§ Task inputs
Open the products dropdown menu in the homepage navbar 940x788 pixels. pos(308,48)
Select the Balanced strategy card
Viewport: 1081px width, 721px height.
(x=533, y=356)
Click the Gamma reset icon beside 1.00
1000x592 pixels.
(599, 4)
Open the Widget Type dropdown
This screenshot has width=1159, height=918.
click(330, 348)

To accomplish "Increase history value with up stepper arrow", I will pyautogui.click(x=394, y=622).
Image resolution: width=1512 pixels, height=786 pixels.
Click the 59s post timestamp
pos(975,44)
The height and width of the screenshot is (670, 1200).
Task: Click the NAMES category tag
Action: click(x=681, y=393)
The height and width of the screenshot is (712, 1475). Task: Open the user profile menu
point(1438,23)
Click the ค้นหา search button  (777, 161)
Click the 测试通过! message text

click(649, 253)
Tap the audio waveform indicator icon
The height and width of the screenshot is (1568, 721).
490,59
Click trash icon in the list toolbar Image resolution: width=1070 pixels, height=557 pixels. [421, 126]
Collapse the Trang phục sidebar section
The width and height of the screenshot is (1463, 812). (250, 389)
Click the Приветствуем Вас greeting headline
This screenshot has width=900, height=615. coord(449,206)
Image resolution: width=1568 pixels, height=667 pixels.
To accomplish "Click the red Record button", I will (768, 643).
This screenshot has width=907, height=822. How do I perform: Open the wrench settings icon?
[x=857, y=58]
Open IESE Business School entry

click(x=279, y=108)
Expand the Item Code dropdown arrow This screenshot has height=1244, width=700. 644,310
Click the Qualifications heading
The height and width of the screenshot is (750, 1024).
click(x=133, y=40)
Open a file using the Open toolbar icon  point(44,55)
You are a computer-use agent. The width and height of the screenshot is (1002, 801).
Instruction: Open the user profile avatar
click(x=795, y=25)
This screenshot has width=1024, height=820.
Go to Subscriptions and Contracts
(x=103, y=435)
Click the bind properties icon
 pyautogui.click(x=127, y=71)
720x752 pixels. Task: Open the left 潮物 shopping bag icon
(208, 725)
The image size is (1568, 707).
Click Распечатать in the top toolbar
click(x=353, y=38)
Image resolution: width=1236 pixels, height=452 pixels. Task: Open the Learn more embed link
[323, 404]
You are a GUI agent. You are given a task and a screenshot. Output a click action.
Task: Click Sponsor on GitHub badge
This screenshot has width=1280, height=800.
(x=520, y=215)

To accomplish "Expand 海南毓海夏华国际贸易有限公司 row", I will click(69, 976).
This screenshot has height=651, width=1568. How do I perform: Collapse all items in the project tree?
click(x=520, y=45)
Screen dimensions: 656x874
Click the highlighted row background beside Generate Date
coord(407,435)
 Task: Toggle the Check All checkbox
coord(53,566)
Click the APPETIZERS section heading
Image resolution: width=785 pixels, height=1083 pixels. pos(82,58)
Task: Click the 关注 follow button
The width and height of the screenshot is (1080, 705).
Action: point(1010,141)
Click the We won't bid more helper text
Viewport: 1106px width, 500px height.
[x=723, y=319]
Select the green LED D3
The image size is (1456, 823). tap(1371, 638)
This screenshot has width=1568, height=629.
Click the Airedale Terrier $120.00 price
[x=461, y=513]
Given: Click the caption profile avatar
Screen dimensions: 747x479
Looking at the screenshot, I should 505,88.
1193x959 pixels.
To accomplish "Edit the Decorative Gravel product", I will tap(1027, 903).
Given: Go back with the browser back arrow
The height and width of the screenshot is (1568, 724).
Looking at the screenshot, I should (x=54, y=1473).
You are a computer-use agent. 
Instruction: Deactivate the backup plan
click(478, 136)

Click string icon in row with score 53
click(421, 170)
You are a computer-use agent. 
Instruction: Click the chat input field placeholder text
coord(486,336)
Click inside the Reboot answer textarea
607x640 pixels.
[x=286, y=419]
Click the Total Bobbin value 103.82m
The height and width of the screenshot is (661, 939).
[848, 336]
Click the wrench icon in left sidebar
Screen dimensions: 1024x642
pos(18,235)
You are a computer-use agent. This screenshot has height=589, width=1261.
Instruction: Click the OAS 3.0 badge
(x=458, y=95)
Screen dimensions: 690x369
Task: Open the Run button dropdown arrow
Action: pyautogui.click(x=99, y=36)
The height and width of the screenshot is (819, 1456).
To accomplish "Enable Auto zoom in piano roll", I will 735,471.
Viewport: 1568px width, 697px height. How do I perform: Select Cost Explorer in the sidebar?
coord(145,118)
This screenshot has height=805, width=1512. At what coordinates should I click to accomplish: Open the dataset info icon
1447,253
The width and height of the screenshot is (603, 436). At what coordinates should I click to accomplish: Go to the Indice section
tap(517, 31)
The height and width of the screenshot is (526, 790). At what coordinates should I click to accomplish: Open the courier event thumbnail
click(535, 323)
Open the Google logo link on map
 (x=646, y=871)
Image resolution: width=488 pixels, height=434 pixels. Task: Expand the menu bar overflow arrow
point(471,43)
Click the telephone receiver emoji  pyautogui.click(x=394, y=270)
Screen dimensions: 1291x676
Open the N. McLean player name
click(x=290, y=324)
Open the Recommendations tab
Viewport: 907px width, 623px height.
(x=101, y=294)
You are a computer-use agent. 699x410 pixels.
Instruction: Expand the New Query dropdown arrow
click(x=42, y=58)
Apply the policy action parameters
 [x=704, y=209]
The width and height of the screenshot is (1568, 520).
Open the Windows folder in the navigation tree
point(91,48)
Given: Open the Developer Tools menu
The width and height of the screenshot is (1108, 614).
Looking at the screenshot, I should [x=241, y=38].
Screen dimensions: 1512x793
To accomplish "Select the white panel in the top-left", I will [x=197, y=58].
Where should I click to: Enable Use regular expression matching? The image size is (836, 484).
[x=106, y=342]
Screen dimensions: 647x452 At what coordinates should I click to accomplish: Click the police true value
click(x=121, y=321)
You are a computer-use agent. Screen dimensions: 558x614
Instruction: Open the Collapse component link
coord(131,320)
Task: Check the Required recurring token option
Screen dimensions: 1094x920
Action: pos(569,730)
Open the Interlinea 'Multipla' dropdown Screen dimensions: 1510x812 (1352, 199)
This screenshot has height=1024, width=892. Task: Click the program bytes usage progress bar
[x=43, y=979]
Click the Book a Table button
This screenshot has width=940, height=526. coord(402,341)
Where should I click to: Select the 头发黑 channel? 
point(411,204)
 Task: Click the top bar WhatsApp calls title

§ Description of the task
From the records above, print only the lines between the one holding "This screenshot has width=907, height=822." and the one holding "Open a file", inclusive, exactly as they stand.

§ Written response
This screenshot has width=907, height=822. How do I perform: Open the wrench settings icon?
[x=857, y=58]
Open IESE Business School entry

click(x=279, y=108)
Expand the Item Code dropdown arrow This screenshot has height=1244, width=700. 644,310
Click the Qualifications heading
The height and width of the screenshot is (750, 1024).
click(x=133, y=40)
Open a file using the Open toolbar icon  point(44,55)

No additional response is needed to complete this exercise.